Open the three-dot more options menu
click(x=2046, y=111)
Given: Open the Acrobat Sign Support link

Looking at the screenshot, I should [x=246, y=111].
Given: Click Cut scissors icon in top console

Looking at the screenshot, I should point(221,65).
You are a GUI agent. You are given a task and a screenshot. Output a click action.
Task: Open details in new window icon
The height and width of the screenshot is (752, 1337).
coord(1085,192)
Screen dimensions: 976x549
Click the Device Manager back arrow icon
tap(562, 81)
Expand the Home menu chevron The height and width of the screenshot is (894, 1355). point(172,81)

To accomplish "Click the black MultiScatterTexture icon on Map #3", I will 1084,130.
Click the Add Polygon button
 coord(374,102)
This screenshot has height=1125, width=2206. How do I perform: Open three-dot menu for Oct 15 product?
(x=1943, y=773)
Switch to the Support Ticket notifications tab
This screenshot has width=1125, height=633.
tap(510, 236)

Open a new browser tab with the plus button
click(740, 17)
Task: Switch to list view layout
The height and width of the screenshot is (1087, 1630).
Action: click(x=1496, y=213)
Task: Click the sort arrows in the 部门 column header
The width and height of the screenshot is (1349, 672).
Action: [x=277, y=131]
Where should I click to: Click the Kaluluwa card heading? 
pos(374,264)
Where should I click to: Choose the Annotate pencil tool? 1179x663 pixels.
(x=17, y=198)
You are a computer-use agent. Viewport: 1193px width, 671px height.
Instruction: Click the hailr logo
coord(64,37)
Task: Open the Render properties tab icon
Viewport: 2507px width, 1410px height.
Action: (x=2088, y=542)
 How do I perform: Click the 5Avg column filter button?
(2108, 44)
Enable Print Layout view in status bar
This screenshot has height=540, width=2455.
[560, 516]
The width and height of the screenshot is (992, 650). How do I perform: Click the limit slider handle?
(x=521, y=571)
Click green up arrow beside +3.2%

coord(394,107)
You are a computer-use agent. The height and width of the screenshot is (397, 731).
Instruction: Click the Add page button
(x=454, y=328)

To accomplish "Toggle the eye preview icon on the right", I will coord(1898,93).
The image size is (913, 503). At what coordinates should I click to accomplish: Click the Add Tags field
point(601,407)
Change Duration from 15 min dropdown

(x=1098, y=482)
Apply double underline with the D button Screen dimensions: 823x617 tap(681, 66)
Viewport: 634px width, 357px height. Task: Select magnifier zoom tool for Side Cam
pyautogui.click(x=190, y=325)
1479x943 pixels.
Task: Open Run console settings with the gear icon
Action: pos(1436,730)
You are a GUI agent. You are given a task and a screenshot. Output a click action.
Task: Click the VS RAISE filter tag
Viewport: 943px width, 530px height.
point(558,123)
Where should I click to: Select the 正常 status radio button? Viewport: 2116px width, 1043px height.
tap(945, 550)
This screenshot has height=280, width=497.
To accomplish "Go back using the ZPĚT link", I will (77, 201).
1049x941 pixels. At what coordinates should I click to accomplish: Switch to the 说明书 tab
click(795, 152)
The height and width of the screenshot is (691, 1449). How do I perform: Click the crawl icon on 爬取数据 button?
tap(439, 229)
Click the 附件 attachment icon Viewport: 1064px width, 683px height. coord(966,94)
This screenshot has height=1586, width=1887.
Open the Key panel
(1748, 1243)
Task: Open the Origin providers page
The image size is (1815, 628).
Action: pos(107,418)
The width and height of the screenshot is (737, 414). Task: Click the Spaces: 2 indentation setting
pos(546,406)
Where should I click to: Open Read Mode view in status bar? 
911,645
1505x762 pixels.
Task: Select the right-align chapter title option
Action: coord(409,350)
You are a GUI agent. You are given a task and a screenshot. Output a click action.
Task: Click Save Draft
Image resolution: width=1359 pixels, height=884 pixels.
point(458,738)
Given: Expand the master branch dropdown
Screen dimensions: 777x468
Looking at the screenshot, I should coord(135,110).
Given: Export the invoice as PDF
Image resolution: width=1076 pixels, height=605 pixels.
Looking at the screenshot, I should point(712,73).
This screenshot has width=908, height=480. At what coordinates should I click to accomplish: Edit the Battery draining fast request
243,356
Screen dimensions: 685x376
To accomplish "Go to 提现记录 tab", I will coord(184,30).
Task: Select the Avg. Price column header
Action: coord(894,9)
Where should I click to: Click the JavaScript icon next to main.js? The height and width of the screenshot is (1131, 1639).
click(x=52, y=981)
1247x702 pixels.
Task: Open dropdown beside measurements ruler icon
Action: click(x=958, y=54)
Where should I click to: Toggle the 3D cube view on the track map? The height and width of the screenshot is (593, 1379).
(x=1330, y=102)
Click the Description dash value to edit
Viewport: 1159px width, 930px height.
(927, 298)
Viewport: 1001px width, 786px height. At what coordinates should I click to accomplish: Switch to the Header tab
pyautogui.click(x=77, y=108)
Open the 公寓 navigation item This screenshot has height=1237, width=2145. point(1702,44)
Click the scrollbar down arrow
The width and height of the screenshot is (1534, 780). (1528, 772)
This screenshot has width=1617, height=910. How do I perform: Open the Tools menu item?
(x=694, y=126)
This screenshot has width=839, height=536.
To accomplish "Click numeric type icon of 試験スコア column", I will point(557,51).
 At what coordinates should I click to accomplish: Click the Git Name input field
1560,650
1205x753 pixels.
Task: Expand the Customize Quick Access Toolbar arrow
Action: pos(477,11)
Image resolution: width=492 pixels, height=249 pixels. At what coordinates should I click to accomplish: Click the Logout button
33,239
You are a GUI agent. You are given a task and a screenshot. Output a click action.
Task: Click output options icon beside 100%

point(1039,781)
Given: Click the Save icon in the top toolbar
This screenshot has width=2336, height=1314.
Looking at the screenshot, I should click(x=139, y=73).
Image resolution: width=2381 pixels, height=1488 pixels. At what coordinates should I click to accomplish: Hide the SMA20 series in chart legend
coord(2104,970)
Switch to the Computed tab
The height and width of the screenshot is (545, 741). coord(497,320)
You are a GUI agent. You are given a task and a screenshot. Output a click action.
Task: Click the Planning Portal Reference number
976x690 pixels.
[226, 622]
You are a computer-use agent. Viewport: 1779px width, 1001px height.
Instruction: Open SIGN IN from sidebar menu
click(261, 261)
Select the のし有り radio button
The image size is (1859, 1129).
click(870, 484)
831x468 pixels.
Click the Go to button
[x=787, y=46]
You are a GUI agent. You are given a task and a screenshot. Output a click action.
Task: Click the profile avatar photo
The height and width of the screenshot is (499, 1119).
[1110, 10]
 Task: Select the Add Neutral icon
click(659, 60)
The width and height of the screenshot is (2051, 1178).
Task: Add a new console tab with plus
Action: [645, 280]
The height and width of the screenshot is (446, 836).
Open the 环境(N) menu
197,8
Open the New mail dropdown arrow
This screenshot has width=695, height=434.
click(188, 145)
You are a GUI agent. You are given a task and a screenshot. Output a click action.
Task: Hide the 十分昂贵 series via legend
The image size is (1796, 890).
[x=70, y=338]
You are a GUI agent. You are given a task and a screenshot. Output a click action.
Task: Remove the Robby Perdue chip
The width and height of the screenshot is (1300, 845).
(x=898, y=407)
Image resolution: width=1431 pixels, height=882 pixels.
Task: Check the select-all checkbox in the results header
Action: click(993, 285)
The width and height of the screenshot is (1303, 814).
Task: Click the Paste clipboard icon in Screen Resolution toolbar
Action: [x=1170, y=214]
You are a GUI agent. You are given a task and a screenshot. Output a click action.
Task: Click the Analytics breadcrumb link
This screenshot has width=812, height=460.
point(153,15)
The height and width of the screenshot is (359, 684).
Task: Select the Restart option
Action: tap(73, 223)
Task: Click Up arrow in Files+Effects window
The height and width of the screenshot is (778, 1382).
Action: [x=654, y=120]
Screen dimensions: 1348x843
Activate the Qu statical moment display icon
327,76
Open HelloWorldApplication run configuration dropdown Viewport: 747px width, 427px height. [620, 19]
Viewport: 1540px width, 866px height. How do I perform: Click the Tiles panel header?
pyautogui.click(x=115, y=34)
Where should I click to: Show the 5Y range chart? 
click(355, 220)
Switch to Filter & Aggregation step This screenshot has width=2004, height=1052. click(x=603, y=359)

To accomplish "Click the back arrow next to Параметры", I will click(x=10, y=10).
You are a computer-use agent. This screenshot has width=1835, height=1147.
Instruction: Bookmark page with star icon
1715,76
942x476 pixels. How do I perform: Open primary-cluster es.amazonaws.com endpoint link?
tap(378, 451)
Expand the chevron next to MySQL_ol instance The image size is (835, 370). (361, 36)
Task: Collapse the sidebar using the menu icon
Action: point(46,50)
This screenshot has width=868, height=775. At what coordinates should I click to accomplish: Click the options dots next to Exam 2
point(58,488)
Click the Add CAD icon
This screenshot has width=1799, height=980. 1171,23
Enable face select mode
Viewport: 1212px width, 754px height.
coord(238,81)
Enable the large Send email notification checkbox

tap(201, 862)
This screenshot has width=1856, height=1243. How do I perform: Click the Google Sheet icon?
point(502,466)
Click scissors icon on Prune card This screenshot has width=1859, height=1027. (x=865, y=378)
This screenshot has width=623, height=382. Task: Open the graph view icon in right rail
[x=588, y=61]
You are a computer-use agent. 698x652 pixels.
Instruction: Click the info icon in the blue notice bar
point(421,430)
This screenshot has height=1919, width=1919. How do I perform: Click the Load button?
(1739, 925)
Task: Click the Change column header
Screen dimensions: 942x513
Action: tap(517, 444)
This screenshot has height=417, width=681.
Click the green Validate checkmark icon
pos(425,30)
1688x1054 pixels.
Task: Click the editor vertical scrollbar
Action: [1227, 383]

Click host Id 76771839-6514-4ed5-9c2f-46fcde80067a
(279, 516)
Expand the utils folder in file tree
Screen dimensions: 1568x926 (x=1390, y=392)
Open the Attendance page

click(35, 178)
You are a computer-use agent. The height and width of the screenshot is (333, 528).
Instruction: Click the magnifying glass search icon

---------------

Exercise description: Copy all lines of the records that have the string "Save" in them.

Answer:
Task: Click Save Draft
Given: Click the Save icon in the top toolbar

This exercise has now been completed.